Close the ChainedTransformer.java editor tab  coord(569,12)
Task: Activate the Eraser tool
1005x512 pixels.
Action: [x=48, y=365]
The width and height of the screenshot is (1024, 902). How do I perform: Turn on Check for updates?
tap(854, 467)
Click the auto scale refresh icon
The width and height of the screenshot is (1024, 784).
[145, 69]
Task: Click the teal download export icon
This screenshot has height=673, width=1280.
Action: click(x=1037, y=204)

- - -

#### WHAT THE TASK REQUIRES
Rewrite every record above, changing each "Task:" to "Instruction:" and keeping everything else identical.

#### SOLUTION BELOW
Close the ChainedTransformer.java editor tab  coord(569,12)
Instruction: Activate the Eraser tool
1005x512 pixels.
Action: [x=48, y=365]
The width and height of the screenshot is (1024, 902). How do I perform: Turn on Check for updates?
tap(854, 467)
Click the auto scale refresh icon
The width and height of the screenshot is (1024, 784).
[145, 69]
Instruction: Click the teal download export icon
This screenshot has height=673, width=1280.
Action: click(x=1037, y=204)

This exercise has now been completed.